Assembling DNA into chromatin

Clodagh O’Shea will tackle how the assembly of DNA into chromatin, the protein packaging system that compacts a six-foot-long string of DNA into a microscopically small nucleus, determines how drugs function, fuels cancer and drives everything about our biology. O’Shea proposes that DNA assembles highly flexible chromatin chains that adapt many different shapes and at critical concentration densities in the nucleus change states between liquids and gels. In the liquid, less concentrated state, genes are loosely bundled into dilute chromatin and can be easily accessed by proteins and read out into their protein products. In the more concentrated, gel-like phase, tightly-packed DNA keeps genes locked away and silenced. Her project will test this theory using a newly developed chromatin “paint” called ChromEMT that illuminates DNA’s 3D chromatin shape and interactions in the nucleus of intact cells and tissues.
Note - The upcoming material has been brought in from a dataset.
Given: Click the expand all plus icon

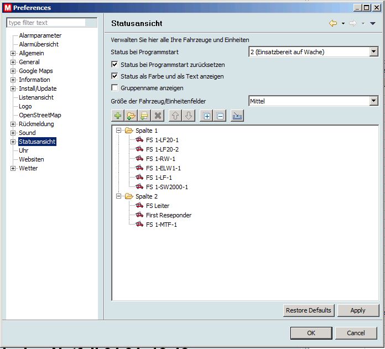Looking at the screenshot, I should [206, 116].
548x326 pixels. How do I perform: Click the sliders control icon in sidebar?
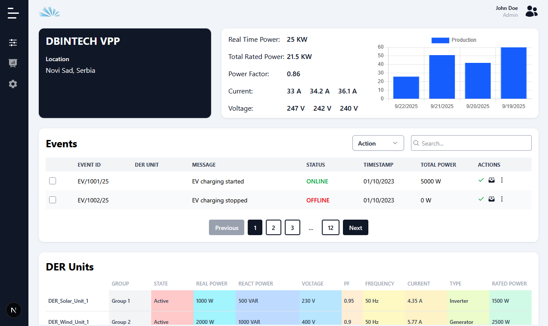(13, 43)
Using these new technologies, her team will ask if liquid-to-gel chromatin state transitions determine genomic DNA activity, and ultimately cell fate, in response to epigenetic drugs, aging, cancer-causing genes and viruses.

Affiliated Investigators

Clodagh O’Shea, Ph.D.

Salk Institute for Biological Studies

Clodagh O’Shea is the Wicklow Capital Endowed Chair and a Professor of Molecular and Cell Biology at the Salk Institute as well as a Howard Hughes Medical Institute Faculty Scholar. Her research integrates cancer biology, systems virology, structural biology, multi-modal imaging, synthetic biology and genomics to reveal critical growth regulatory targets and translate this knowledge into precision medicines. Her work has revealed the profound overlap between the cellular networks and targets disrupted in viral and cancer replication, which she is exploiting to design synthetic viral vectors, vaccines and cancer therapies. Her team has also developed disruptive new genome assembly and imaging technologies, such as Adsembly and ChromEMT. ChromEMT enables chromatin structure and 3D organization to be reconstructed  at nucleosome resolutions and megabase scales, which has revealed fundamental new insights into genome structure-function in the nucleus. Dr. O’Shea received her Bachelor’s degree in Biochemistry from the University College Cork and her Ph.D. in Immunology at the I.C.R.F. in London. She was a HFSP fellow in Dr. Frank McCormick’s laboratory at the UCSF Cancer Center where she worked on the prototype for oncolytic viral therapy. She has received numerous awards for her research, including the Beckman Young Investigator Award, the Sontag Distinguished Scientist Award, the American Cancer & Gene Therapy Young Investigator Award, Kavli Frontiers Fellow, and the W.M. Keck Medical Research Award.